> **EXERCISE**
Where a picture appears, leave it out; copy everything else in the records exactly.

#####

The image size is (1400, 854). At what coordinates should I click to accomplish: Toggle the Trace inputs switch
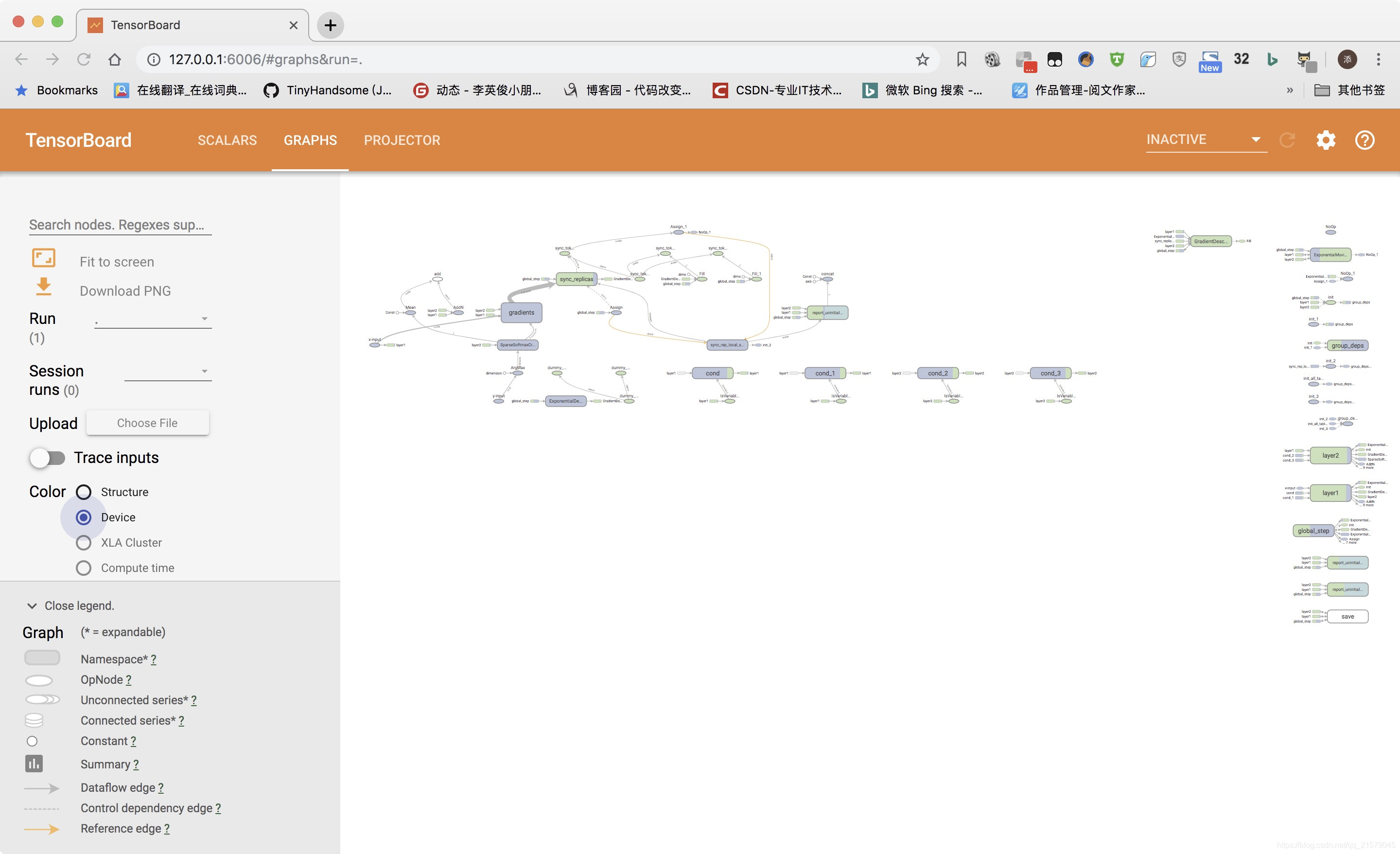pos(47,458)
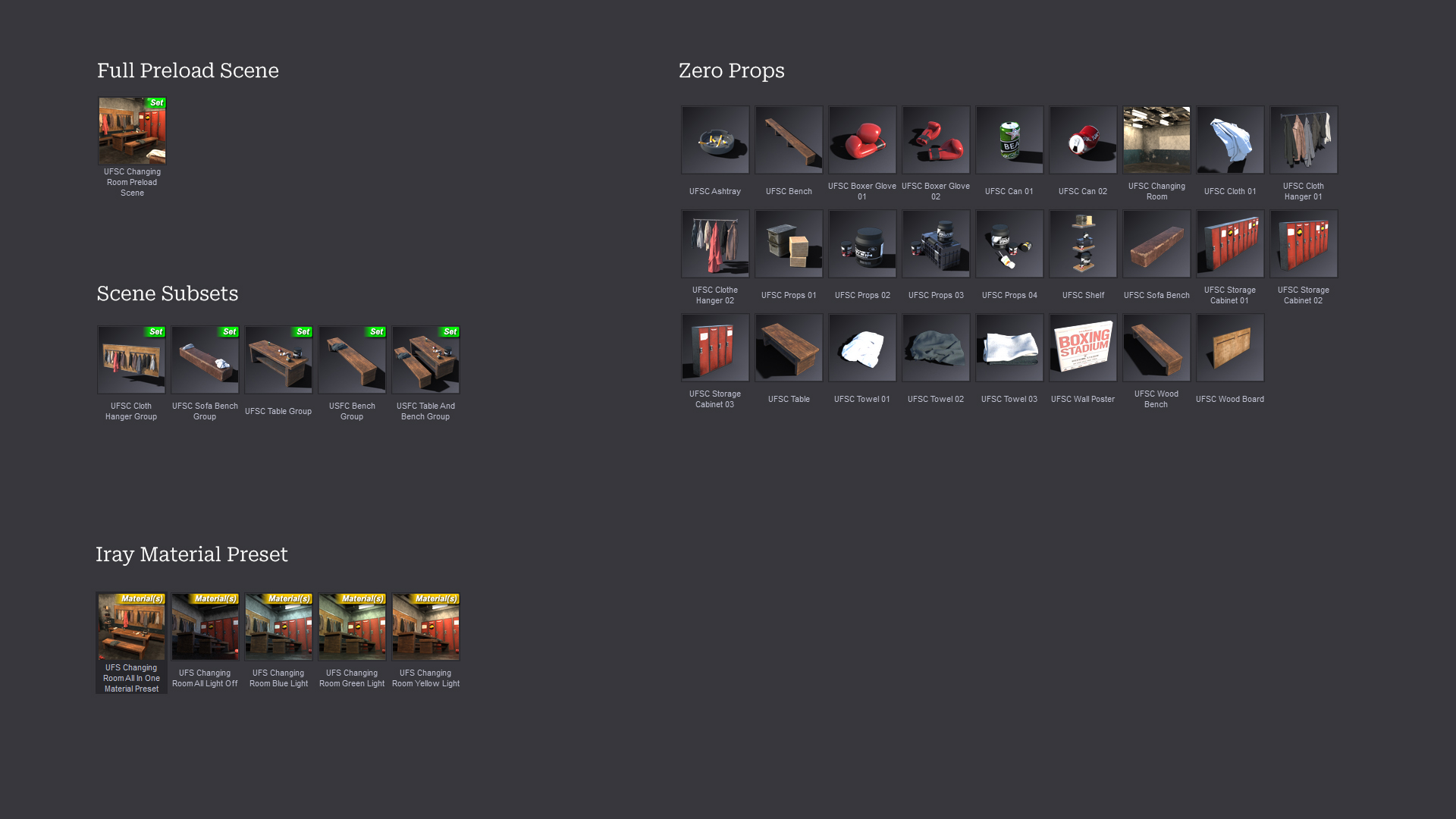1456x819 pixels.
Task: Select the UFSC Clothe Hanger 02 label
Action: [714, 295]
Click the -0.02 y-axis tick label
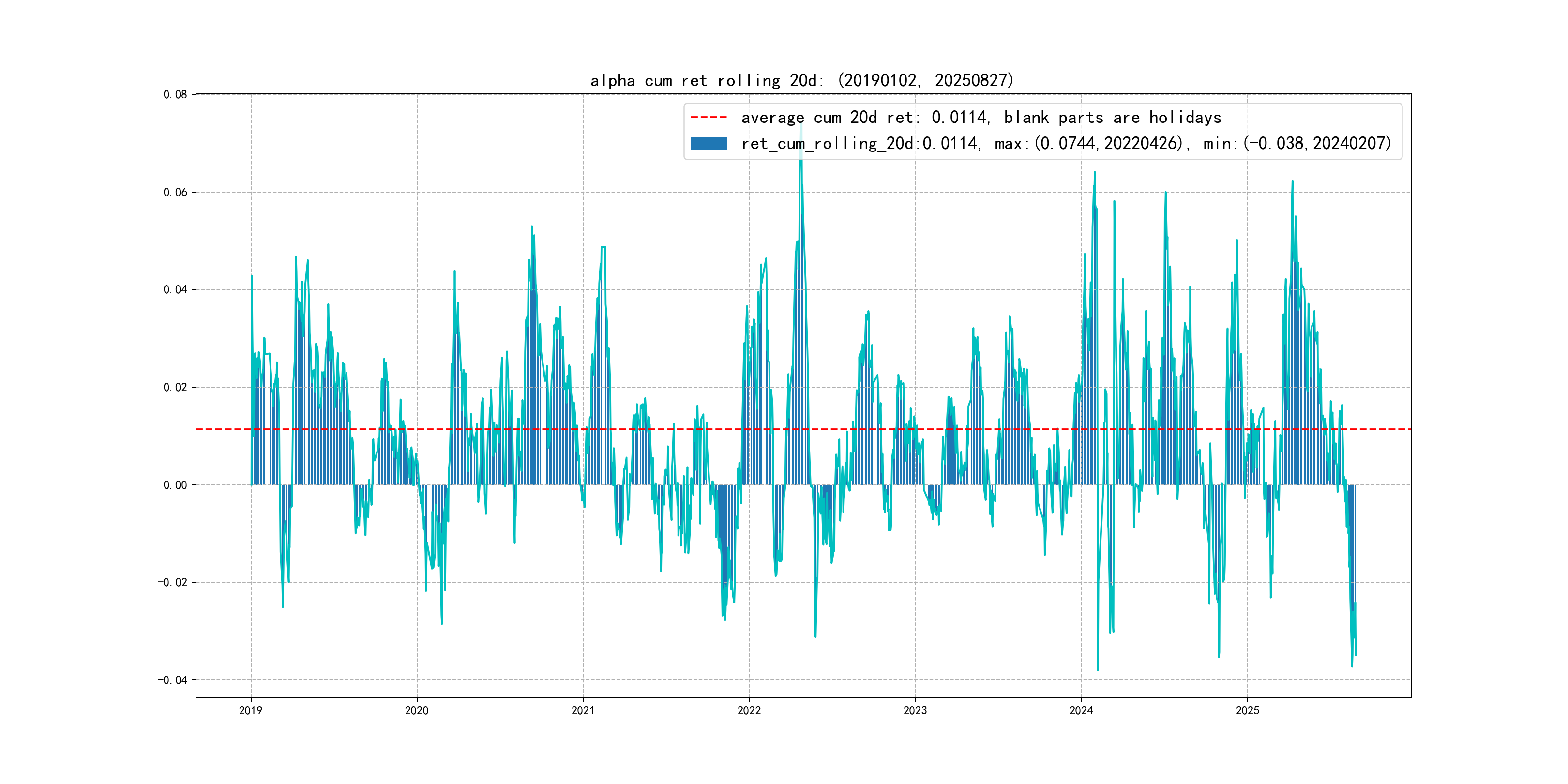The image size is (1568, 784). pos(173,583)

#####

> **WRITTEN REPLY**
The image size is (1400, 854). At what coordinates should I click to accomplish: Toggle the Trace inputs switch
pos(47,458)
1456x819 pixels.
Task: Select the UFSC Clothe Hanger 02 label
Action: [714, 295]
Click the -0.02 y-axis tick label
The image size is (1568, 784). pos(173,583)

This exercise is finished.